The battle to drive Syrian rebels out of Aleppo has been going on for more than four years.

Although both battles are components of the complicated conflict raging across Syria and Iraq, the tactics employed by the attackers differ dramatically and reflect not only different doctrines of how to fight insurgents, but also different views about the future of the two countries.

 

Backed by U.S.-led coalition airpower and ground support from the United States and Turkey, Kurdish peshmerga forces and Sunni tribal units are pushing toward the city of Mosul from the north and northeast while Iraqi regular army units and predominantly Shiite militias are entering the city from the south and southeast.

ISIS fighters in Mosul could still escape to the west, as some already have, although Iranian-backed Iraqi militiamen are reportedly moving to cut off the road from Mosul to Raqqa, the ISIS’s capital in Syria.

This raises a strategic question. A great many of ISIS’s combatants are foreign fighters — jihadist volunteers who have flocked to ISIS from around the world. If the Islamic State falls — that is, if the territory it holds is recaptured — its leaders and local fighters can shave their beards and continue their armed struggle underground, as they did for many years in Iraq, and as most military analysts suspect they will do again.

But this is not an option for foreigners who can easily be identified. The foreign fighters must flee to other jihadist fronts, risk returning home or fight to the death where they are.
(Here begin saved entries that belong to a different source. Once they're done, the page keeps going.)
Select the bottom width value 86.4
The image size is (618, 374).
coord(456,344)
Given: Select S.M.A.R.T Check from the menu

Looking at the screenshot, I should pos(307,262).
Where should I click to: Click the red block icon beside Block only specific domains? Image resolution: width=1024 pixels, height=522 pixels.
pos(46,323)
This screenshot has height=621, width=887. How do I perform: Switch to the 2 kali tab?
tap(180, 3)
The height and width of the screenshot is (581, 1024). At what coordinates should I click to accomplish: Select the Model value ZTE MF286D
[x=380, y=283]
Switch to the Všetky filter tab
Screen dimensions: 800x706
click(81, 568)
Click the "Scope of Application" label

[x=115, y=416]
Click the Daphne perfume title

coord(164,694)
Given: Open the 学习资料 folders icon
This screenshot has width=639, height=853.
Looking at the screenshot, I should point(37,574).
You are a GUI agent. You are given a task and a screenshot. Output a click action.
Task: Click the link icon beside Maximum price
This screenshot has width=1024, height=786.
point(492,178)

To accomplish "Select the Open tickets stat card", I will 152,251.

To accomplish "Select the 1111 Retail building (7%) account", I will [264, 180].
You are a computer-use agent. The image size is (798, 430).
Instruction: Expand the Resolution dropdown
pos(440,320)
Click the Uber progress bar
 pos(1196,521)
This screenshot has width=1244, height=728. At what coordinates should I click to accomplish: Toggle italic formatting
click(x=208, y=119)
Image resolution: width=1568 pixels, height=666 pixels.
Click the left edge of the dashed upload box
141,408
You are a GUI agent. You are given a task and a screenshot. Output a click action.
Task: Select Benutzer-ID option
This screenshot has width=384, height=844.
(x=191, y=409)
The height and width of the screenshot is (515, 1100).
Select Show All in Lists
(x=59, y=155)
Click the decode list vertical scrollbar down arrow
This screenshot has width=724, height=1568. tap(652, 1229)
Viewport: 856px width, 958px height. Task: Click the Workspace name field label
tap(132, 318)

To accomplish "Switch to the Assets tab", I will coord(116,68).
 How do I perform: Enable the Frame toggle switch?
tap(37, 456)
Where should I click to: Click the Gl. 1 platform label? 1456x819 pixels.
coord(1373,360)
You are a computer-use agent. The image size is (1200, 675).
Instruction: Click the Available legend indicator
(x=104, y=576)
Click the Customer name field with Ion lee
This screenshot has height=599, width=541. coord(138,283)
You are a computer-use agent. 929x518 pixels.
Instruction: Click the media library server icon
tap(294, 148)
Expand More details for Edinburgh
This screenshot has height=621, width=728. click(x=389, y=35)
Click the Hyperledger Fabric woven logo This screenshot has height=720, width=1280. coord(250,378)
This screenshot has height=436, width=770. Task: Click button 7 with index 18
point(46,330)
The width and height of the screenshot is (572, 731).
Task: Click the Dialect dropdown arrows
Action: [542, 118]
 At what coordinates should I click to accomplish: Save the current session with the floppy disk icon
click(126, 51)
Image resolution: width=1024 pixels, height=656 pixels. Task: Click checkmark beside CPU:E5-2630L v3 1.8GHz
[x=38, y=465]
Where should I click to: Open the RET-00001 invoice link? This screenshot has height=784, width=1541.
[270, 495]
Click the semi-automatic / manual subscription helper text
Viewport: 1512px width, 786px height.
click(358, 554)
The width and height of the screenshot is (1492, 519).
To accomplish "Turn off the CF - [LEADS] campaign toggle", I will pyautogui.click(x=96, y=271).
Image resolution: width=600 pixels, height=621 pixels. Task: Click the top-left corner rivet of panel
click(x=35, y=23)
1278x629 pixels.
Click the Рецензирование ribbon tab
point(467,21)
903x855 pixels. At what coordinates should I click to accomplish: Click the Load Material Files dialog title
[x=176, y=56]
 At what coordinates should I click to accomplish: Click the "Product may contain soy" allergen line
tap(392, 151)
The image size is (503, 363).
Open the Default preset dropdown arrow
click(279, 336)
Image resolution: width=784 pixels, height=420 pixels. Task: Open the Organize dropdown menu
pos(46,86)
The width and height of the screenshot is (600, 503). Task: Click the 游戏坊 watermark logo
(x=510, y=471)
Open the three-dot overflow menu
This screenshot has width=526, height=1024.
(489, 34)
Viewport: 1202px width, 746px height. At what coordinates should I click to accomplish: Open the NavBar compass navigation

All three possibilities are happening.

From the perspective of the countries whose nationals have joined ISIS by the thousands, the return of these fighters from Syria and Iraq raises the danger of new jihadist uprisings and more terrorist attacks. These countries might prefer to see as many ISIS fighters as possible corralled and captured or killed in Iraq and Syria.

But closing the ring, leaving an army of ISIS fighters in Mosul with no options but to surrender or die fighting, will only increase the difficulty of retaking the city.

Abu Bakr al-Baghdadi, the self-proclaimed leader of ISIS — who reportedly left Mosul before the battle — has ordered the estimated 3,000 to 5,000 ISIS fighters who remain in the city not to retreat, but to wreak havoc on the advancing enemy.

Urban warfare is difficult and destructive. A small number of dug-in, determined defenders can impose heavy casualties on any attacking force. With months to prepare, ISIS has dug bomb shelters and tunnels, planted mines and booby traps, and can use civilian hostages as human shields.

The second battle of Fallujah in 2004 was the bloodiest battle in the Iraq War. In taking the city back from 3,000 to 5,000 insurgents, highly trained and well-equipped American and British forces suffered more than 700 casualties. Most of Fallujah’s civilian population had fled the city before the battle began, greatly reducing the risk of civilian casualties and allowing the use of heavy firepower.

With a population that once approached 2 million, Mosul is Iraq’s second-largest city. No one knows exactly how many people live in Mosul today. Hundreds of thousands fled after its capture by ISIS in 2014, and more left as the bombing campaign against ISIS escalated. The United Nations is preparing to care for several hundred thousand refugees from Mosul. Their presence imposes constraints on the use of airpower and artillery.

It is not clear that Iraqi forces would be able to sustain the heavy casualties that would come if Mosul were to become another Fallujah. Iraqi army commanders might decide to let the more fanatical militia units carry the burden of the battle.

Certainly, pressure would increase to use more airpower and artillery with fewer constraints. ISIS’s well-advertised record of atrocities has eliminated any sympathy for its fighters and erodes that for the “civilians” who remain in Mosul. But a more promiscuous use of heavy weaponry poses a different set of risks.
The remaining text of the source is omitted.